Environmentally Responsive Threading, Dethreading, and Fixation of Anion-Induced Pseudorotaxanes

Abstract

The tetracationic macrocycle cyclo[2](2,6-di(1H-imidazol-1-yl)pyridine)[2](1,4-dimethylenebenzene) hexafluorophosphate (1(4+)·4PF(6)(-)) acts as a large, flexible "molecular box" that supports the formation of environmentally responsive anion-induced pseudorotaxanes, as well as other extended structures, including metal-linked supramolecular polyrotaxanes.

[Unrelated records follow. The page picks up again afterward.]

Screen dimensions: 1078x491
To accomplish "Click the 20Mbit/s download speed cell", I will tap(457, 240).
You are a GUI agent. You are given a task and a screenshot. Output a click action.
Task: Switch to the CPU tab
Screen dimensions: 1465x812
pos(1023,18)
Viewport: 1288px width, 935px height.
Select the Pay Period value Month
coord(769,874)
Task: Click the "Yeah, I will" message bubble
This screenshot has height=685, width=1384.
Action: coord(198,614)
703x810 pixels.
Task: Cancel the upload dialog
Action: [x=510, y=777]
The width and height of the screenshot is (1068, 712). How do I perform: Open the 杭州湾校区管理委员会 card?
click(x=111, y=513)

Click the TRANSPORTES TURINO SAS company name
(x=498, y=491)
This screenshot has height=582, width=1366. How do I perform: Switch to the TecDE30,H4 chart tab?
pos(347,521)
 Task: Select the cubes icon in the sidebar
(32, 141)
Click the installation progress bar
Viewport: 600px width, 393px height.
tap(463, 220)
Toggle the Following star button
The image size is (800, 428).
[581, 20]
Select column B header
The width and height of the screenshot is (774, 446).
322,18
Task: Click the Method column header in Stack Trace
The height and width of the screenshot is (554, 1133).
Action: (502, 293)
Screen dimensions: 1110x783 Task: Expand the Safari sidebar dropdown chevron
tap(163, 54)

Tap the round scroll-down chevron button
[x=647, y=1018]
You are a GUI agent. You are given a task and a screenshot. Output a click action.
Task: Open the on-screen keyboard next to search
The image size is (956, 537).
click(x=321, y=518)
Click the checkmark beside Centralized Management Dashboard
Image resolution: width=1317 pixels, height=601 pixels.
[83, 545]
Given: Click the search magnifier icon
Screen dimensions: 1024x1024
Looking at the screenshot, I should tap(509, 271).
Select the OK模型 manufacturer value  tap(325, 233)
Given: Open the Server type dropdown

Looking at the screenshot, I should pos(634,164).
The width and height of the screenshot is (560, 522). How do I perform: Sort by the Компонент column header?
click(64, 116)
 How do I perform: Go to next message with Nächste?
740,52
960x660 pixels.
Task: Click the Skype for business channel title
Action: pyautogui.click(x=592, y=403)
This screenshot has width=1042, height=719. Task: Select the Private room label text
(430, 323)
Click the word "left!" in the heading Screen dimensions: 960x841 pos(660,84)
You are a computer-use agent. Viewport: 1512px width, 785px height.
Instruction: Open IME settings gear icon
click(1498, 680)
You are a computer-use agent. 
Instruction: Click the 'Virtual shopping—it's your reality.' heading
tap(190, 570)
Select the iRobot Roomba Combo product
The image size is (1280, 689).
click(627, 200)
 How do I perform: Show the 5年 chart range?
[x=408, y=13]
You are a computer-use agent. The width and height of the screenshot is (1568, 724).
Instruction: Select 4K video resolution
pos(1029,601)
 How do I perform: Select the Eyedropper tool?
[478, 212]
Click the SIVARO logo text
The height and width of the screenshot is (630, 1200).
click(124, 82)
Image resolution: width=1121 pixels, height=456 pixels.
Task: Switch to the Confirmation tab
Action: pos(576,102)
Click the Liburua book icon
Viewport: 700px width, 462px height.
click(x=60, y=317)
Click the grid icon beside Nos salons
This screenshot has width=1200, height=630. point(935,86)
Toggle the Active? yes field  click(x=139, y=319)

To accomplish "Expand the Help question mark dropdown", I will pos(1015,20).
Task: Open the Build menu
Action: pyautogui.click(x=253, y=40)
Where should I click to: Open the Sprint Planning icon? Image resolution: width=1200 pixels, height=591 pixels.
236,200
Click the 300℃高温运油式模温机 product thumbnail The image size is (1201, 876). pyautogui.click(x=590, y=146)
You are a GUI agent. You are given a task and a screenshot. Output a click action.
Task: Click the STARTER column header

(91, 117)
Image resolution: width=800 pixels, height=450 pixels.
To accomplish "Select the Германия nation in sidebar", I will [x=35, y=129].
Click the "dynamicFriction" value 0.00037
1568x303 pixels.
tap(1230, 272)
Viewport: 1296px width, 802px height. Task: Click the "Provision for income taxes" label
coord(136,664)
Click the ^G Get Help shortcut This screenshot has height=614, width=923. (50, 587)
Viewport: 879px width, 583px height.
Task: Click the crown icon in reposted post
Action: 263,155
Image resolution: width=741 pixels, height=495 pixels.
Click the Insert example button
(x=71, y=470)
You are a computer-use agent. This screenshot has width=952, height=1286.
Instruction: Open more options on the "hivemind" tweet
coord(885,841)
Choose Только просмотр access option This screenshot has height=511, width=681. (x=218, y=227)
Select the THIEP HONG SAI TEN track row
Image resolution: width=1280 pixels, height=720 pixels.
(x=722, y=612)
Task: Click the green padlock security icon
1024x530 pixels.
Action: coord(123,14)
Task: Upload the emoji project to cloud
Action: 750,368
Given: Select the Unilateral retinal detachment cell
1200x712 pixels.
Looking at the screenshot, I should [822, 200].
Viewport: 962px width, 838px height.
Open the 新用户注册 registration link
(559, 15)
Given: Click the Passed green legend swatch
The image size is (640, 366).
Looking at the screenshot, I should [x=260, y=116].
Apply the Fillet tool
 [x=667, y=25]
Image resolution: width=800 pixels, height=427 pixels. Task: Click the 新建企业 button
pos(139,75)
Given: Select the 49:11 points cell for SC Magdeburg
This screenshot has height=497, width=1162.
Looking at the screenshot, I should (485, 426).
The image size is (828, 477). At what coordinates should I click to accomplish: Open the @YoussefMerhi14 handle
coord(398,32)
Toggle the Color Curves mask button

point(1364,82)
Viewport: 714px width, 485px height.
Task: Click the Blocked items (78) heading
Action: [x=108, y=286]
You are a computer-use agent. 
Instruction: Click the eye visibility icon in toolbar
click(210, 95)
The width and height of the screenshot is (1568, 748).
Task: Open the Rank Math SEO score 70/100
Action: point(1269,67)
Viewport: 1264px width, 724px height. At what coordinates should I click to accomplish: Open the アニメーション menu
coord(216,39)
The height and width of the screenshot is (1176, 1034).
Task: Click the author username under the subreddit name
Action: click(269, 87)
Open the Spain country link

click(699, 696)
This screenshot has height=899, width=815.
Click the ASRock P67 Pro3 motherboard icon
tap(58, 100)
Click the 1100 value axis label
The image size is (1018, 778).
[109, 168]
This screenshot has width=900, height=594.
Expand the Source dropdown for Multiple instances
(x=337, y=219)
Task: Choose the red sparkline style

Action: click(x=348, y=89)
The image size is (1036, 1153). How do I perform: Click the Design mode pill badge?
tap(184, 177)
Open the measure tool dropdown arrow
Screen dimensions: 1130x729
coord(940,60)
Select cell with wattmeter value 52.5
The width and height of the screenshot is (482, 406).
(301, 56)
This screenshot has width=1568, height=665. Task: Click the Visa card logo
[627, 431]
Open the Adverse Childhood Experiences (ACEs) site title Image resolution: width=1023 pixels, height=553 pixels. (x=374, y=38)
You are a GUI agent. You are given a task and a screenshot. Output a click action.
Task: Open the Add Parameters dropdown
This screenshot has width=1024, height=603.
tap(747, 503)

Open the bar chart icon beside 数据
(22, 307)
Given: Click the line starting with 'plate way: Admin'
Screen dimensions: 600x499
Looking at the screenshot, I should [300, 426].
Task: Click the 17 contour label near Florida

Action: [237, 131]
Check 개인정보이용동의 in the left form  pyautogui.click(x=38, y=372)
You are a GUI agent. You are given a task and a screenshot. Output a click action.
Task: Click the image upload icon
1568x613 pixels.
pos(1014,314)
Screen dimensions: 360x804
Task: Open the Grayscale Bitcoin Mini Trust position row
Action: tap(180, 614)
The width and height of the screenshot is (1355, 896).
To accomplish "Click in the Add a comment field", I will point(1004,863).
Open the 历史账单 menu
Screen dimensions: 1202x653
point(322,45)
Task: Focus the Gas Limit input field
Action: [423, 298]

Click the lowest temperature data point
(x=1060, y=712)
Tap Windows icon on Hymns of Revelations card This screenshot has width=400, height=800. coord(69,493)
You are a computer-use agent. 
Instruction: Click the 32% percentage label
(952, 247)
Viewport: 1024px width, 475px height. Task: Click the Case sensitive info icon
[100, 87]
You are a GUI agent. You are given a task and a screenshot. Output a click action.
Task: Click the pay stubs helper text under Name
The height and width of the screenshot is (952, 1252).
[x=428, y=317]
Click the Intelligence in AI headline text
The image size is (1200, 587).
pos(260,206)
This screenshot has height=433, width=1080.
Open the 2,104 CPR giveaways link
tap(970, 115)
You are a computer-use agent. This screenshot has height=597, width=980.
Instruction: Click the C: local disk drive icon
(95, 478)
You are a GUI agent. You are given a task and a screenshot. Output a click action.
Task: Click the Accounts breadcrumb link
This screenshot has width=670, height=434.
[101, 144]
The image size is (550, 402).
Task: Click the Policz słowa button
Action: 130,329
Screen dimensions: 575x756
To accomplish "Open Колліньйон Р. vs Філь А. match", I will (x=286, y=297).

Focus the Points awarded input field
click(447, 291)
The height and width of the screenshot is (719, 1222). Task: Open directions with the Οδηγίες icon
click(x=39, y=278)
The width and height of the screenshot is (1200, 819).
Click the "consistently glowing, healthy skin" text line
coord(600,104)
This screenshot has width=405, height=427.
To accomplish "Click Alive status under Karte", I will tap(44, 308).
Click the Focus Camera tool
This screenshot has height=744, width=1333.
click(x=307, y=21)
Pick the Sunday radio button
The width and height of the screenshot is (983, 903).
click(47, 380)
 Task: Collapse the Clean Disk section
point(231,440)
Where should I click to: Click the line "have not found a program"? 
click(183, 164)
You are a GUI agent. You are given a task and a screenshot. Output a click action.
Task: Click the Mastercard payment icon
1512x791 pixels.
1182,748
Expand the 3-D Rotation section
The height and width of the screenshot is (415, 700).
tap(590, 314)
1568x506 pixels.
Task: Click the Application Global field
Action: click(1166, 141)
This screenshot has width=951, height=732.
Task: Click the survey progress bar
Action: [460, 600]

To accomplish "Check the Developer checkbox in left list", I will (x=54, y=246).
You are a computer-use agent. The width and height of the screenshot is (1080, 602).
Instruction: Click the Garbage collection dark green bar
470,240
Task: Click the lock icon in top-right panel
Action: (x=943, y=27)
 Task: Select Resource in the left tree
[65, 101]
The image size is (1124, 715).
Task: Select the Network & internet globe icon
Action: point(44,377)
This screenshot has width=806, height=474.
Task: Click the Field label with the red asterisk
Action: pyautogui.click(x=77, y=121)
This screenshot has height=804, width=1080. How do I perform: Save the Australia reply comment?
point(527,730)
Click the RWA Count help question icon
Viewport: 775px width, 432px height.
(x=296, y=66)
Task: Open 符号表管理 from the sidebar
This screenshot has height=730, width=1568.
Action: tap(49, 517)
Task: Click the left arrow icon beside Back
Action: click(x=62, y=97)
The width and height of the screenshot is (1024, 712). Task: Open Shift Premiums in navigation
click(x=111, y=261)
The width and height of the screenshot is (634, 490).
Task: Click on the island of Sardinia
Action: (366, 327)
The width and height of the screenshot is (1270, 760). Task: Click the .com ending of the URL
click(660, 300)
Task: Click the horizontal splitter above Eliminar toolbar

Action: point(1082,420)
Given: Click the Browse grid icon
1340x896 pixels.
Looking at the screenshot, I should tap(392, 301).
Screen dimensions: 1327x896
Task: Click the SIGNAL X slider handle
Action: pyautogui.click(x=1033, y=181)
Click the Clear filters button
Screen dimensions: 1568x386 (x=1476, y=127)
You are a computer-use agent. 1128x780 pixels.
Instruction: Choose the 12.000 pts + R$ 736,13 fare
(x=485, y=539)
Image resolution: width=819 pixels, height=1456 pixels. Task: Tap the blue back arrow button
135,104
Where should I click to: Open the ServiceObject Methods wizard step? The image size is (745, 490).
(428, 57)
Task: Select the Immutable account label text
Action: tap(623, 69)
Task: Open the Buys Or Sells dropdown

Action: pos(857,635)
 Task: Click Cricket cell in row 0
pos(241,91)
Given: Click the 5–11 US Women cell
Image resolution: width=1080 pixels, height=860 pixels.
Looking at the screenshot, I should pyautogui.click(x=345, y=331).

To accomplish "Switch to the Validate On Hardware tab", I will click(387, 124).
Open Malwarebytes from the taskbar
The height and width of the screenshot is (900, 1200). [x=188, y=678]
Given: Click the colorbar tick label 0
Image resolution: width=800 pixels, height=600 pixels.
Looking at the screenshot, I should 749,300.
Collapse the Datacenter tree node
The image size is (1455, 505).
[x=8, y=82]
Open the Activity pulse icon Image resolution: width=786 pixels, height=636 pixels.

Specifically, the combination of the tetracation 1(4+) and bis-carboxylate guests derived from 4,4'-biphenyldicarboxylic acid and 2,6-naphthalenedicarboxylic acid results in the formation of pseudorotaxanes that respond to changes in environmental stimuli, including pH and temperature. The resulting structures can be "locked into place" via the addition of a metal-linker in the form of Ag(I); this gives rise to an ordered metal-linked polyrotaxane. The interpenetrated constructs described in this article were characterized in solution and in the solid state by one- and two-dimensional ((1)H and NOESY) NMR spectroscopy, as well as by mass spectrometry (ESI-MS) and single-crystal X-ray diffraction methods.